Zebrafish embryo in drug screening
After scaling up, it is possible, in principle, to reach high-throughput (1,000-10,000 assays per day; or even ultra-high throughput (100,000 assays per day; Dove 1999). Such large numbers of replicates increase the reliability of the statistics and allow rare (idiosyncratic) responses to be identified. Rare responses are most readily detected using ‘wild type’ (pet shop) Zebrafish with high genetic variability. Several Zebrafishembryo assays can help to predict drug safety in humans, and therefore Zebrafish disease models have been developed.
Zebrafish embryos and early larvae can serve as invaluable screening tools in the pre-regulatory, preclinical phase of drug discovery. They can be used as kind of filter that reduces the number of compounds passing through to testing on the much more expensive rodent models. The Zebrafish can never replace rodents in the later phases of drug discovery, but may be complementary to rodent or cell-based assays at earlier stages .

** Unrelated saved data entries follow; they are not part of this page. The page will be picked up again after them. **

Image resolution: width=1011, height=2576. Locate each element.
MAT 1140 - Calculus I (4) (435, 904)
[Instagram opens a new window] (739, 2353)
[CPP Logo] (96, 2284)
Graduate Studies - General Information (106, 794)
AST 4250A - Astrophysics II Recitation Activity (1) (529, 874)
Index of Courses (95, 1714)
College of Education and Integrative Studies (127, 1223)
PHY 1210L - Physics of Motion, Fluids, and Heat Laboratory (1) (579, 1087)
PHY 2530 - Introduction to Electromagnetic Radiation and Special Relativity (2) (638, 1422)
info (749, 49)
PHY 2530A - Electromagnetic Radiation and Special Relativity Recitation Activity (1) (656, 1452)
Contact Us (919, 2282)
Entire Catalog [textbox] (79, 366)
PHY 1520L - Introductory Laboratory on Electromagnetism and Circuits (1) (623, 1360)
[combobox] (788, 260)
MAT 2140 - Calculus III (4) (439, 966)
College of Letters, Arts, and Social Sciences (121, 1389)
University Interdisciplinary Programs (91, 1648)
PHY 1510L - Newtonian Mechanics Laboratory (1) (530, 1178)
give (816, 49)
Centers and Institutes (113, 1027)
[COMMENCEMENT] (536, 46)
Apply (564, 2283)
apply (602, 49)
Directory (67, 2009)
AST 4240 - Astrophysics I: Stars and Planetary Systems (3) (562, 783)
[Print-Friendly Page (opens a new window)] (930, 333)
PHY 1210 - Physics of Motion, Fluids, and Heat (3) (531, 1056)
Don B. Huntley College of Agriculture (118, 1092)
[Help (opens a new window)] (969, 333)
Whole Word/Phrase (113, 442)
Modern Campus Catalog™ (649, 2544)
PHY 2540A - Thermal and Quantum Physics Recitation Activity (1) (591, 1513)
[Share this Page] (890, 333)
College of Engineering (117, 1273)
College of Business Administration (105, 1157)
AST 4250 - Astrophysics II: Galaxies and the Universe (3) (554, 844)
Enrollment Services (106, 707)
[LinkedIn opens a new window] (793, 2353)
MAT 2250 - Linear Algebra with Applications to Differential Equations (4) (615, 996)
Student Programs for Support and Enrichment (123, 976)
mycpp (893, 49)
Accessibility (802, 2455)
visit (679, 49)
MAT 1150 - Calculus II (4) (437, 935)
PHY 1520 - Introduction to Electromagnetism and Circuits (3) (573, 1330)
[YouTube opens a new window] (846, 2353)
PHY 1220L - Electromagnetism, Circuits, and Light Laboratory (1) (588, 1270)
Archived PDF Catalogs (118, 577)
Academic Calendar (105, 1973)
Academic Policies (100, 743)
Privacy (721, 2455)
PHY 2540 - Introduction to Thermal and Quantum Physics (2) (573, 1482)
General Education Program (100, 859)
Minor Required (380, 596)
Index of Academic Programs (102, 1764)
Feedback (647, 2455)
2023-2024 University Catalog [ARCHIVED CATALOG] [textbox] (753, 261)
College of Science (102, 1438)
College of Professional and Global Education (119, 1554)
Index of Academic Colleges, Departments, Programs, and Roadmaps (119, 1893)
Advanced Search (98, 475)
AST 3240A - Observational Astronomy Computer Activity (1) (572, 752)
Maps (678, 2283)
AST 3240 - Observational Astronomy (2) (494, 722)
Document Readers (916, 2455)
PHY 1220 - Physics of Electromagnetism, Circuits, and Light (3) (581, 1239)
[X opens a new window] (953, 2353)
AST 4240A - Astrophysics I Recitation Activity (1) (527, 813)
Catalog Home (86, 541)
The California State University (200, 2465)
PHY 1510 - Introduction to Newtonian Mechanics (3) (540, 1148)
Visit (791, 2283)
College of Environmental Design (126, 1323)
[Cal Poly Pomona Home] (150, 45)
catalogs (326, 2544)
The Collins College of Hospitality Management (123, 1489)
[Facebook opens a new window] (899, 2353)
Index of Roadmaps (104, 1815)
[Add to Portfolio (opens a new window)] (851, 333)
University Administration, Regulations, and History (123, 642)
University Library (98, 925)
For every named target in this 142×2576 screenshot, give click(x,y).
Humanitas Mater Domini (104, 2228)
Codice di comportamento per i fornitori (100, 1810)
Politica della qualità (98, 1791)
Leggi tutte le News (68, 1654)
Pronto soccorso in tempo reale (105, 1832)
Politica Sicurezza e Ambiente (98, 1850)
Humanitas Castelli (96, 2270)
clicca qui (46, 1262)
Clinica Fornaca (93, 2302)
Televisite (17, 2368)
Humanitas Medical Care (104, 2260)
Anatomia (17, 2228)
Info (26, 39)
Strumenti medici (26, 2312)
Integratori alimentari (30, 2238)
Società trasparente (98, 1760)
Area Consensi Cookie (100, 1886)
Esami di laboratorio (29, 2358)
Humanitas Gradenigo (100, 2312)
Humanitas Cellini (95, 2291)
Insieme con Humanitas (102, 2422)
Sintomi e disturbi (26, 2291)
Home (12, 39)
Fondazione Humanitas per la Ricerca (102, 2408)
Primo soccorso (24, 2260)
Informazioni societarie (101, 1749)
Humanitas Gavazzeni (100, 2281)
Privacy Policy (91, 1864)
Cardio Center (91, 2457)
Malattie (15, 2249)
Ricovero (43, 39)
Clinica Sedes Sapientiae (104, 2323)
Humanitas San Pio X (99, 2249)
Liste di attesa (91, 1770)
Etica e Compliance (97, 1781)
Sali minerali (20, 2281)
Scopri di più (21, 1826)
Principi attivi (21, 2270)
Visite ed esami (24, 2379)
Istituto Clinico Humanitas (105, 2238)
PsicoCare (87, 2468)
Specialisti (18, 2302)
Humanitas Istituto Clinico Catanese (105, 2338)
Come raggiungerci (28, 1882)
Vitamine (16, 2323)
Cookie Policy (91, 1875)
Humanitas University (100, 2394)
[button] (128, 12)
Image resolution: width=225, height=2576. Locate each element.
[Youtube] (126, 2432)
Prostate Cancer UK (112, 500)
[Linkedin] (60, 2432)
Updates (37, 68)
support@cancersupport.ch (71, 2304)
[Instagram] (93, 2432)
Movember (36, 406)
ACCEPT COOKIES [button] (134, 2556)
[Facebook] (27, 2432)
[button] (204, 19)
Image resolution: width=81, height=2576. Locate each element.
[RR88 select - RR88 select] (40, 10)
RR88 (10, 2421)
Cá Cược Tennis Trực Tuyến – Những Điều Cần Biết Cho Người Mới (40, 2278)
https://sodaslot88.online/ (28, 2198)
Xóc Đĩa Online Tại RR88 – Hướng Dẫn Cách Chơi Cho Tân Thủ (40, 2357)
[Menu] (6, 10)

There are two main categories of genetic screens, forward genetic screens and reverse genetic screens. In a forward genetic screen, you would mutagenize Zebrafish and then screen fish carrying the mutations for defects in eye development. In a reverse genetic screen, you might start with a gene that you know is expressed in the eye, cause a reduction or absence in the expression of this gene, and then see if the resulting fish have anything wrong in their eyes.
Rationale for small molecule screens in zebrafish
The strengths and limitations of genetic screens: Of all the virtues of the Zebrafish as a model organism, its suitability for large scale screening is paramount. In no other vertebrate has it been possible to screen for mutations so readily and on such a scale as has been achieved using Zebrafish. The earliest genetic screens captured the imaginations of many as wondrous mutant phenotypes were discovered, from the dramatically disrupted to the dramatically subtle. In many cases, these mutants have allowed connections to be drawn between specific genes and their functions, especially for early developmental processes and organogenesis. Finally, the suppressor and enhancer screens that are valuable tools for identifying upstream and downstream components of genetic pathways in Drosophila melanogaster, Caenorhabditis elegans and Saccharomyces cerevisiae have not been practical in the Zebrafish.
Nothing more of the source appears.